Ce dispositif n’empêche pas un autre régime d’écriture de prendre corps et de nous emporter. Avec la parole hachée, balbutiante, des acteurs-témoins, Adrien Genoudet fait dialoguer celle, vigoureuse et affirmée, du narrateur qui semble en quête de sa propre parole. S’il y a lyrisme ici, c’est bien dans l’adhésion de ce personnage à sa propre parole et dans sa foi en les capacités du langage à atteindre avec un intouchable et un invisible, un monde perdu, le passé lui-même. Mais cet emportement – ô combien ancien dans le rêve de la littérature et auquel le lecteur contemporain est désormais peu habitué – est systématiquement équilibré par l’intervention régulière de la voix plus tremblée, plus hésitante de Nicole. Cette alliance est une véritable réussite, parce qu’elle s’efforce de donner à chaque voix un style, une manière d’appréhender l’histoire sans jamais décider laquelle serait la bonne.
Ouvert à tous les vents de l’histoire qui le précède, le narrateur n’est ici qu’un passeur. Et s’il s’incarne véritablement en nous, s’il parvient à toucher un point inconnu en nous, c’est moins par ce qui lui arrive dans cette maison – pas grand-chose, à vrai dire – que par ce qui lui arrive dans sa parole – un évènement intérieur. Adrien Genoudet ne craint pas la métaphore : bloqué dans sa vie, son personnage est dans une impasse ; le chemin où le conduit le récit va consister à l’en faire sortir, on le vérifiera à la dernière phrase.
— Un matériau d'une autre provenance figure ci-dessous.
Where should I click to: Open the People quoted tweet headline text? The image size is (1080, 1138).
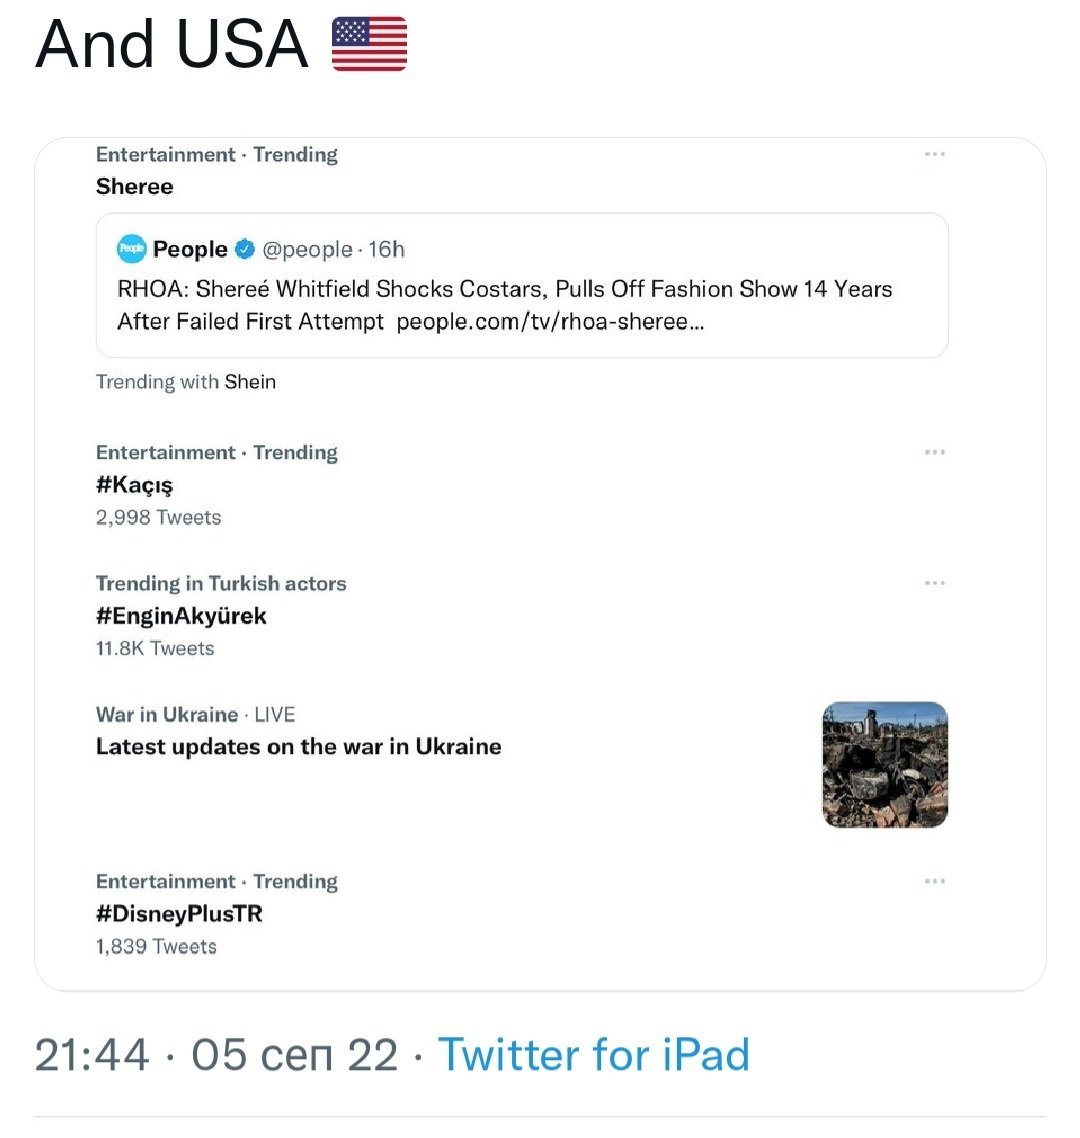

Il ne rechigne pas devant un certain excès, une insistance sur certains motifs. À rebours d’une forte tendance contemporaine à l’économie des moyens, il cherche une densité de la phrase passant par un foisonnement qui n’est pas sans rappeler des auteurs comme Louis Calaferte ou Louis Guilloux, ou encore les premiers romans de Richard Millet. En multipliant les détours narratifs et les pistes formelles, un tel roman rejette certes certains codes et modes de son époque (qui aurait pu attendre un récit documentaire bien plus direct), mais il pose avec une subtilité profonde la question de son rattachement aux voix du passé : Le champ des cris raconte finalement l’histoire d’un homme qui, en convoquant les voix du passé et en inventant la sienne propre, parvient enfin à revivre. Adrien Genoudet a transformé une matière difficilement maniable et hautement inflammable, la violence vécue par celles et ceux qui nous ont précédés, en une forme à la fois enquêtrice et fantasmagorique, insistant autant sur la présence du passé que sur la distance qui nous en sépare, capable de penser autant la possibilité d’en ressentir les ondes lointaines que la certitude mélancolique de le manquer toujours.